At least once a month, some friend or family member asks me how to recover data from a failed hard drive. I help them as best I can, but in my head, my answer is always the same: “go back in time and back up your computer like you know you should have.”
Images by Pixel Embargo (Shutterstock), Storozhenko (Shutterstock), Picsfive (Shutterstock), wonderferret and Keith Williamson
When your computer’s hard drive fails, it can be gut-wrenching. At best, maybe you lost a really important presentation you were working on. At worst, maybe you’ve lost every photo of your kid’s childhood. Sometimes, you can recover that data yourself — but often, it’s gone forever (unless you want to pay a lot of money to get it back). Every hard drive fails one day. Backup service Backblaze says 50 per cent fail after only four years. Save yourself the trouble and start backing up your computer now.

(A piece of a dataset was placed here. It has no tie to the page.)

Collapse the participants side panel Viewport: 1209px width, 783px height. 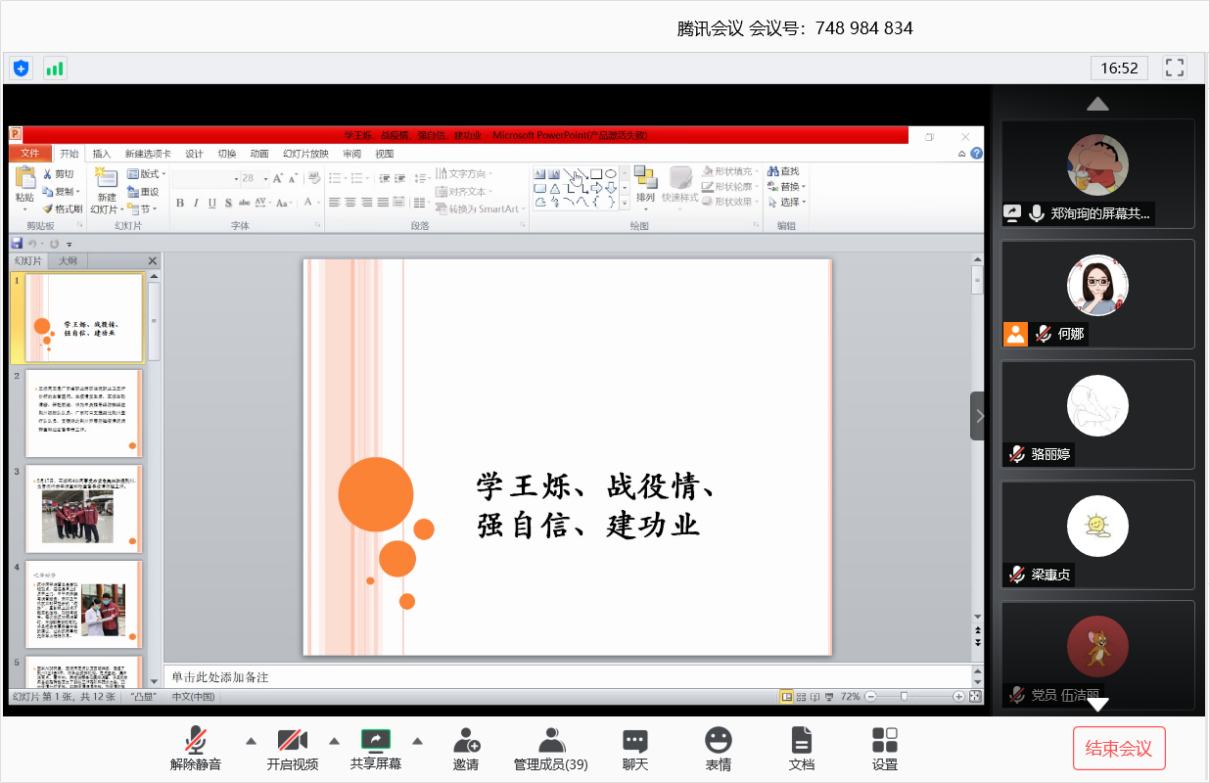(x=978, y=416)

One Day, Your Hard Drive Will Fail
It’s my firm belief that everyone will experience this at least once in their life. Maybe you accidentally erase your data beyond saving, maybe you lose your computer, or maybe your hard drive just dies one day. It’s inevitable: one day you will lose all of your data. Many of you have probably already experienced this once. And those of you that haven’t…well, you just haven’t yet.
It’s a scary thought, but it doesn’t have to be. I’ve experienced at least three catastrophic data losses in the past few years, but none of them were particularly stressful, because I was able to restore from a backup and keep on going.
Backing Up Isn’t Just For Tech Geeks Anymore
What shocks me the most about these hard drive failures is that every single person I talk to — everyone — knows they should be backing up their data. They just don’t. They know what backup means, and they even know what an external hard drive is. They just seem to think they can “do it tomorrow” and keep pushing it back forever and ever until one day, their hard drive inevitably craps out. (If you’ve never heard of backups before, then I apologise for the slightly bitter and condescending tone of this rant. However, you should still heed these warnings.)
Everyone has something to lose. Maybe it’s family photos, maybe it’s important work materials, maybe it’s your finely crafted resume you worked so hard on. Backing up isn’t just for computer geeks with lots of data — it’s something each and every one of us needs.
Backing Up Is Easy: Just Set It And Forget It
So now you know you should back up — all that’s left is to actually do it. Luckily, we’ve got guides just for you.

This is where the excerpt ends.